J'ai adoré ce film, pourtant je déteste le catch et tout ce cirque. Mais là c'est vraiment réussi, le film traite plus des rapports familiaux, c'est un film psychologique très réussi, les acteurs sont tous très bons. La réalisation est excellente
The Iron Claw est bouleversant surtout à la fin, une belle histoire de frères, de famille, de catch d’une passion entre cette famille. J’ai eu du mal à avoir de la tristesse au moment des premiers drames, mais la fin est tellement prenante, elle vous fait chaviré, ce biopic est génial, jusqu’à la dernière seconde !…
On pourrait regretter que, derrière ce récit critique du masculinisme, on nous propose quasiment, voire pas, de personnages féminins forts.
Il n'en reste pas moins que l'emprise ultra-viriliste du père sur ses fils est bien transposée, notamment quand on le voit les pousser à toujours se surpasser dans un milieu qui, pour la plupart des matchs, est scénarisé. Les chocs, par contre, sont réels, même si certains sont feints. La scène où Kevin Von Erich s'écrase sur le sol souligne bien la violence de certaines interactions. Même tomber sur le ring fait mal.
Une première heure qui m'a laissé sur ma faim. Notamment pour des soucis de rythme, de quelques scènes sans intérêt et de la promesse d'un père manipulateur qu'on ne perçoit pas autant que prévu dans le synopsis. En revanche la deuxième heure libère totalement les enjeux dramatiques de cette famille meurtrie. L’histoire contée est malheureusement assez habituelle dans le catch, sport traumatisant pour les corps sous son apparence de spectacle, mais très rarement pour une famille complète. Zack Efron est totalement crédible et transformé dans un rôle de catcheur totalement bobybuildé, perdu entre un père phare de la famille, totalement destructeur, une mère dépassée et effacée et son amour pour ses frères. Bon film notamment sur sa deuxième partie.
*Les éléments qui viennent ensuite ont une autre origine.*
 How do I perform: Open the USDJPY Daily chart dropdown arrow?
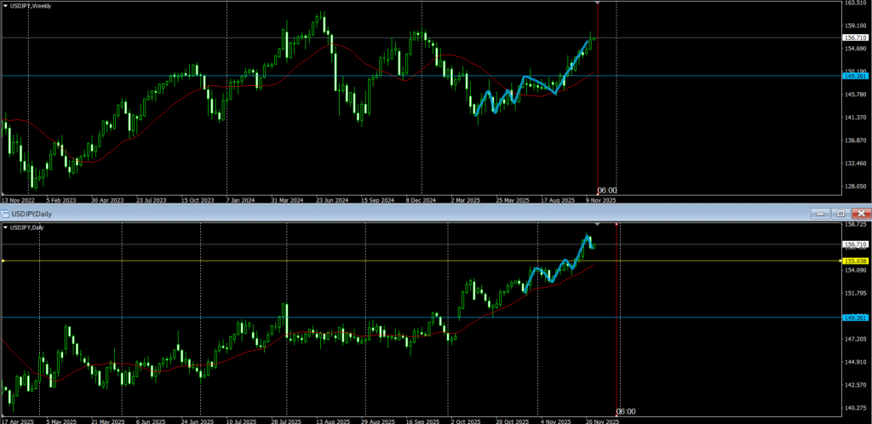click(6, 227)
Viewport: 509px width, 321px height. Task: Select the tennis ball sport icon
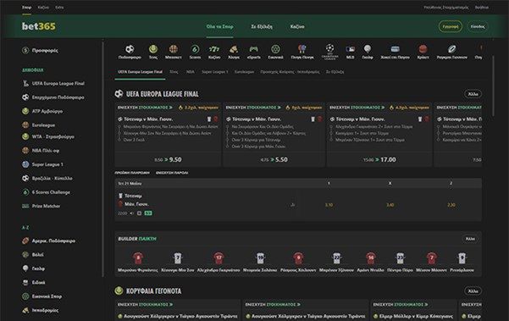coord(153,49)
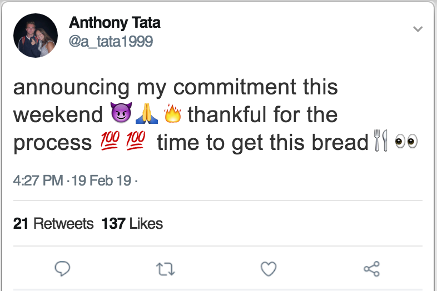The height and width of the screenshot is (291, 437).
Task: Click the eyes emoji after bread
Action: pos(406,142)
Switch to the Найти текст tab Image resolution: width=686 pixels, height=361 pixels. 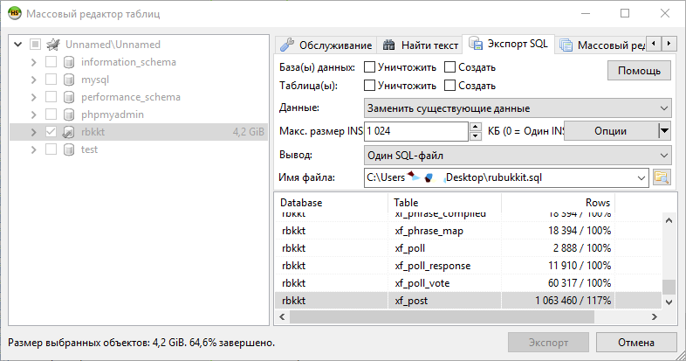pos(421,45)
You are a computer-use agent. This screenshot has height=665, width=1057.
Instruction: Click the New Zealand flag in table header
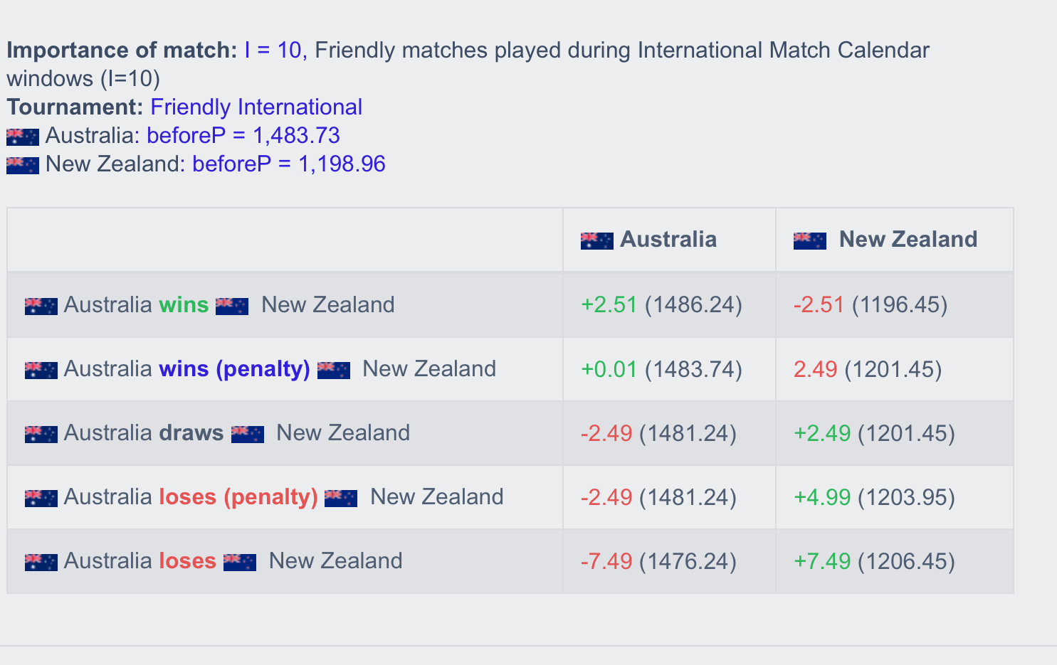(810, 240)
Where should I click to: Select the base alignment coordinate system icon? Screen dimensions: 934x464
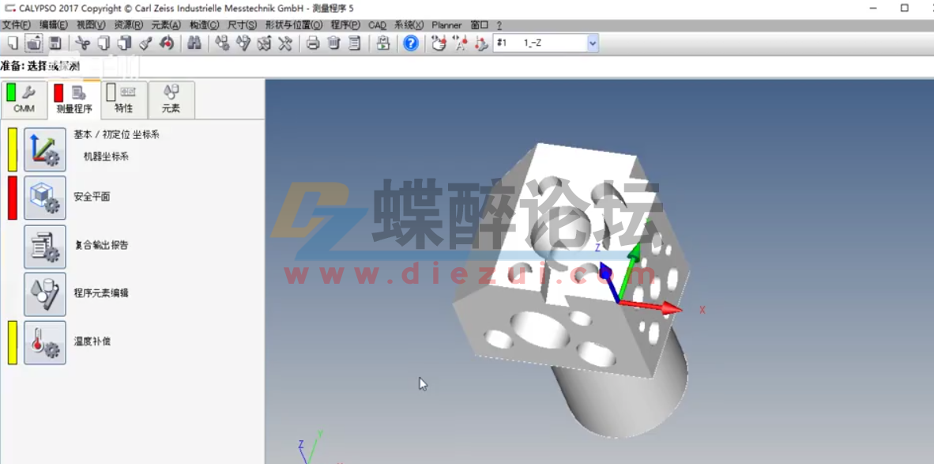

Méga coup de POING méga coup de COEUR pour ce drame intimiste aussi subtil que poignant, en 2 h12 nous sommes scotchés à nos sièges, heureusement la salle est comble de quinquas et de quadras en couple ,mais sans pop corn Hallelujah, un silence qui pèse de plus en plus lourd au fil des drames qui s'amorcent mais aussi s'intensifient, des cris sortent de l'écran , et celui qui derrière moi ravalait sa morve toutes les 2 secondes depuis 20 minutes s'est enfin rendu compte que l'on entendait que ses narines transpirer. Un excellent moment de cinéma, car née en 75, j'en ai entendu parler de ces frères blonds et surentraînés, sans connaître leur histoire. A l'instar d'autres propositions sur grand écran ( La méthode Williams par exemple) le sujet explore les choix d'un père tyrannique qui en fin de compte aura ce qu'il mérite mais aussi focus sur les 5 garçons de cette fratrie singulière. A revoir !
Un excellent film qui retrace le parcours de frères enrôlés dans le catch par un père psychorigide. Un film d'une très grande profondeur émotionnelle, où Zach Efron et Lily James sont au top ! À voir absolument !
Bouleversant et déchirant, Sean Durkin nous délivre cette histoire fascinante et terrible. Les acteurs sont poignants et le récit, vrai, nous plonge dans cette dynastie du catch texan. Un coup de cœur de cette nouvelle année, à voir au cinéma le plus rapidement.